With the increase in fuel prices and the increasingly strict
environmental legislations regarding CO₂ emissions, reduction of
the total energy consumption of our society becomes more important.
Passenger vehicles are partly responsible for this consumption due
to their strong presence in the daily life of most people.
Therefore reducing the impact of cars on the environment can assist
in decreasing the overall energy consumption. Even though several
fields have an impact on a passenger car's performance, this
paper will focus on the aerodynamic part and more specifically, the
wake behind a vehicle.
By definition a car is a bluff body on which the air resistance
is for the most part driven by pressure drag. This is caused by the
wake these bodies create. Therefore analyzing the wake
characteristics behind a vehicle is crucial if one would like to
reduce drag. With the recent upgrade of wind tunnels with a moving
belt system, the opportunity has emerged to investigate the flow
field in the wake behind vehicles, matching closer the real on-road
driving conditions.
This study investigates experimentally and numerically the wake
behind a passenger car of an SUV type.
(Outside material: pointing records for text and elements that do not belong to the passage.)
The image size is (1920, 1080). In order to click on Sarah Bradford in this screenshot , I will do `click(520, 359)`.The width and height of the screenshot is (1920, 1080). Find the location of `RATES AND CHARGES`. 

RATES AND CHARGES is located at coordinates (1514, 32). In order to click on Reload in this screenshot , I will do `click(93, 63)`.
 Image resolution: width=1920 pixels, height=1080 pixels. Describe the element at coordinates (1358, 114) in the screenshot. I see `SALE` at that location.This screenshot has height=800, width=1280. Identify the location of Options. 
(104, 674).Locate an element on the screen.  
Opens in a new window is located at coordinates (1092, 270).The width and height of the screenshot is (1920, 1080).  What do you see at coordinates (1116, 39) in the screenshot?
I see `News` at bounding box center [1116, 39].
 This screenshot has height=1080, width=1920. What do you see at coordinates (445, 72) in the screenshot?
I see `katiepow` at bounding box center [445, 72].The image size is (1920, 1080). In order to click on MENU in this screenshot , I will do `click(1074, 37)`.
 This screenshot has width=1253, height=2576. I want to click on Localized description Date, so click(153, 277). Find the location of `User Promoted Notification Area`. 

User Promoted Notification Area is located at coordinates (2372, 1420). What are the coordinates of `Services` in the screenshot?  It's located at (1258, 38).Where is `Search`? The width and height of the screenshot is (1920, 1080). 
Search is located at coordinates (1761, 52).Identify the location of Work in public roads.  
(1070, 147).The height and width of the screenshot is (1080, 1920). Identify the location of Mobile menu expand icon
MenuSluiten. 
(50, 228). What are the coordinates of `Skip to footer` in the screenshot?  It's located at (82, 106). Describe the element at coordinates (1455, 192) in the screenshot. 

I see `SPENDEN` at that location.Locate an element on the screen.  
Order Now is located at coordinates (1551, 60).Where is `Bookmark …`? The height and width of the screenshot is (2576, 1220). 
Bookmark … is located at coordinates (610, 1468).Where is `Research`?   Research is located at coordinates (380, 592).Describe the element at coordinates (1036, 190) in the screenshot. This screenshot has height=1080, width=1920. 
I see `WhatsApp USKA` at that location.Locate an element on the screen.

Three configurations with a
significant change in CD have been chosen for the analysis. Their
wake shape together with their respective closure points have been
analyzed using three planes, namely one x-plane, one y-plane and
one z-plane.
Results have shown that the numerical simulations correlate well
with the experiments in wake shape and wake behavior. However in
the chosen configurations they underestimate the wake length. A
distinct interference of the traversing unit presence can be noted
in the experimental results.